Tanios S. Bekaii-Saab, MD: Along the lines of thinking about treatment of metastatic colorectal cancer as more like a marathon, rather than a sprint; we’re thinking about 2, 3, 4, plus lines of therapy. We’ve touched upon the shared decision-making points, across moving from one line to the next.

What do we know about responses in beyond first line, and is response actually the goal, or is it stable disease, or a little bit of response? What exactly are the factors that come to mind, when you’re choosing your second-line therapy, and beyond?

Joleen M. Hubbard, MD: For second-line therapy, in general, we’re usually not seeing very much of a response. It ranges from the various second-line trials that we have, anywhere from 5% to 15%, sometimes upward of 20%. But that’s really optimistic. Usually, we’re seeing a very minimal response.

The one time we really need a response is if patients are symptomatic of their disease. In that situation, if they’re RAS/BRAF wild type and they hadn’t used an EGFR inhibitor before, that might be a situation where I’d use an EGFR inhibitor to try to augment the response in the second line if they were really symptomatic.

For the most part, I’m continuing a VEGF inhibitor into the second line, mainly because response usually isn’t the goal. It is typically progression-free survival that we’re looking at, as well as trying to maintain some quality of life. I usually start FOLFOX [folinic acid, fluorouracil, oxaliplatin] or FOLFOXIRI [folinic acid, fluorouracil, oxaliplatin, irinotecan], in the first-line setting.

In the second-line setting, usually people still have some residual peripheral neuropathy, so instead of reintroducing oxaliplatin, I typically will move to an irinotecan-based regimen. I’m most commonly using FOLFIRI [folinic acid, fluorouracil, irinotecan ] for that since I don’t have good luck mixing capecitabine and irinotecan together.

It’s weighing the risks and the benefits. If they have a nice response but are getting fatigued from chemotherapy, you can make some adjustments.
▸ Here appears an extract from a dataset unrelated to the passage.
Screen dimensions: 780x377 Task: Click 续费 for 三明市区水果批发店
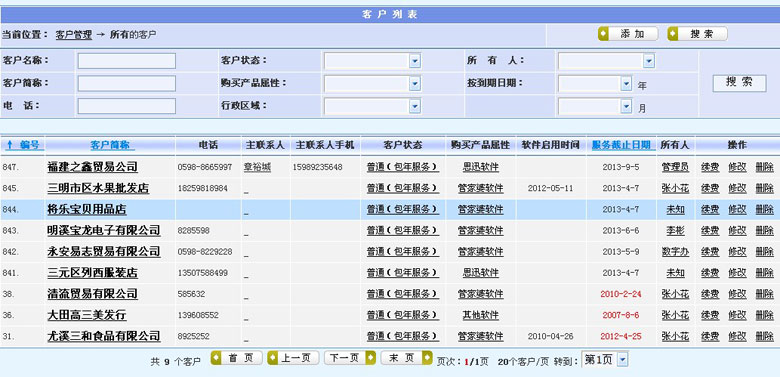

You can go back to maintenance fluoropyrimidine, BEV [bevacizumab]. You can go to a single agent, to irinotecan. There are a lot of things you can do to make adjustments to help ensure the quality of treatment because you’re right, it is a marathon. We’re just trying to balance that quality and that quantity as long as we can.
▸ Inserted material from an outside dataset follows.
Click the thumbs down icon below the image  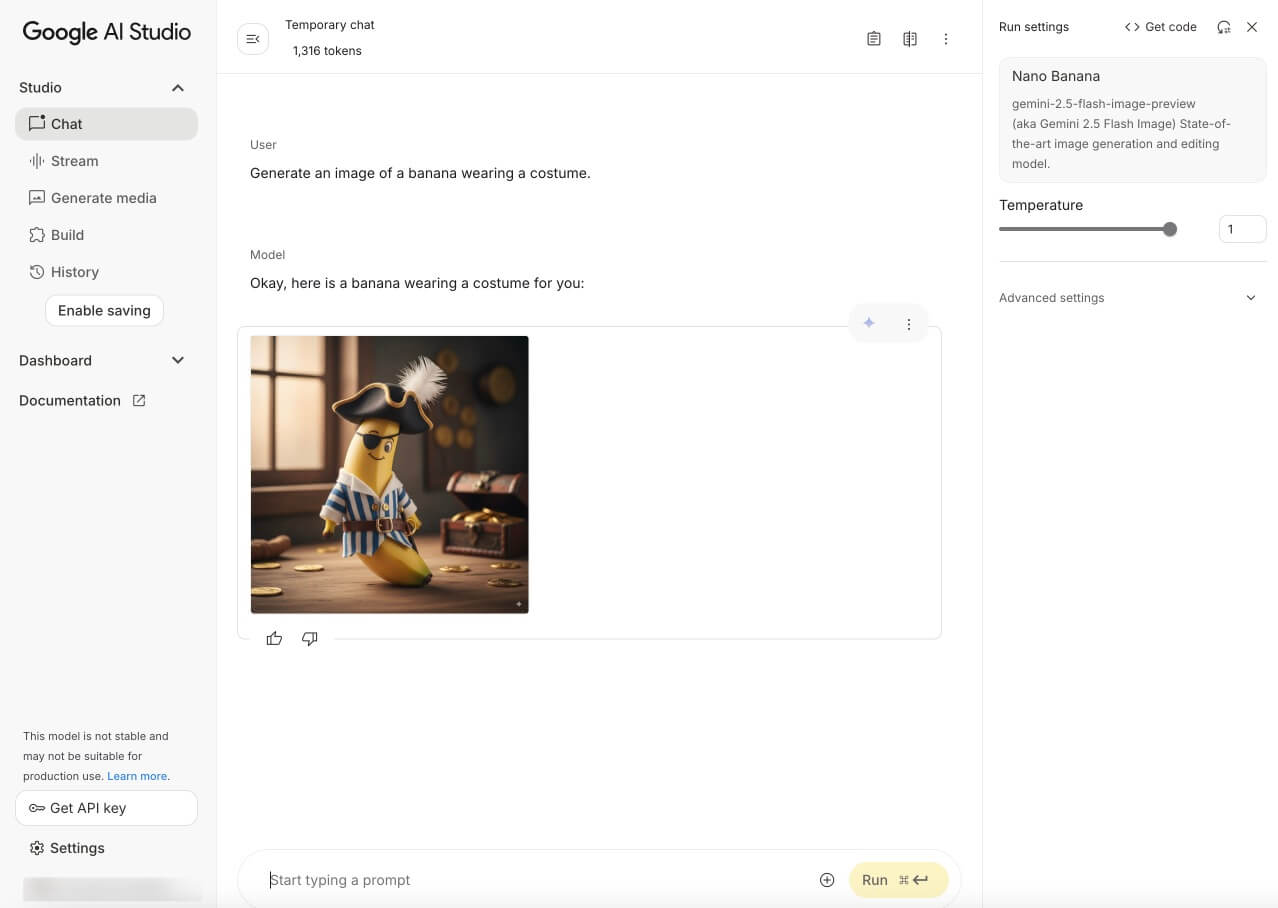coord(310,638)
Tanios S. Bekaii-Saab, MD: Most physicians in the US prefer oxaliplatin, Dr Hubbard does. Dr Eng, you actually prefer for many patients to start with irinotecan if it’s not a triplet. Any differences? Why irinotecan first?
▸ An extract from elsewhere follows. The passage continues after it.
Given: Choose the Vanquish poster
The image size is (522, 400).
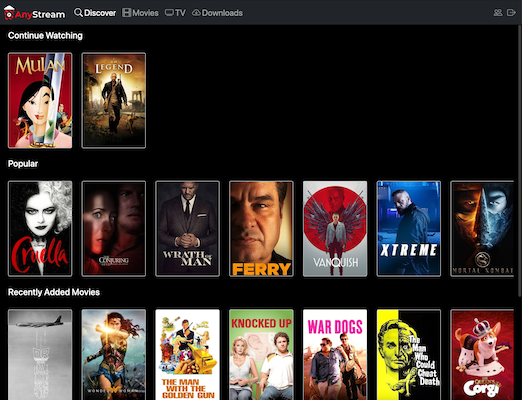Looking at the screenshot, I should tap(335, 229).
Cathy Eng, MD, FACP, FASCO: Irinotecan, overall, is tolerated extremely well, except for the alopecia, which is not pleasing to many patients. They don’t want the alopecia; often our male patients ask me about the alopecia as well. Overall, they don’t have to worry about the cold toxicity, they can eat or drink whatever they want. A lot of what I do is asking the patient what their hobbies are. If they’re a surgeon, which can be problematic, a musician, if they like going hunting and they’re out there with a big gun, I would like them to feel their extremities. That would be my preference. I usually do ask them, and then they ask me, what’s the difference? I tell them the response rate’s the same, but obviously, the toxicities are different. That’s how I make the decision.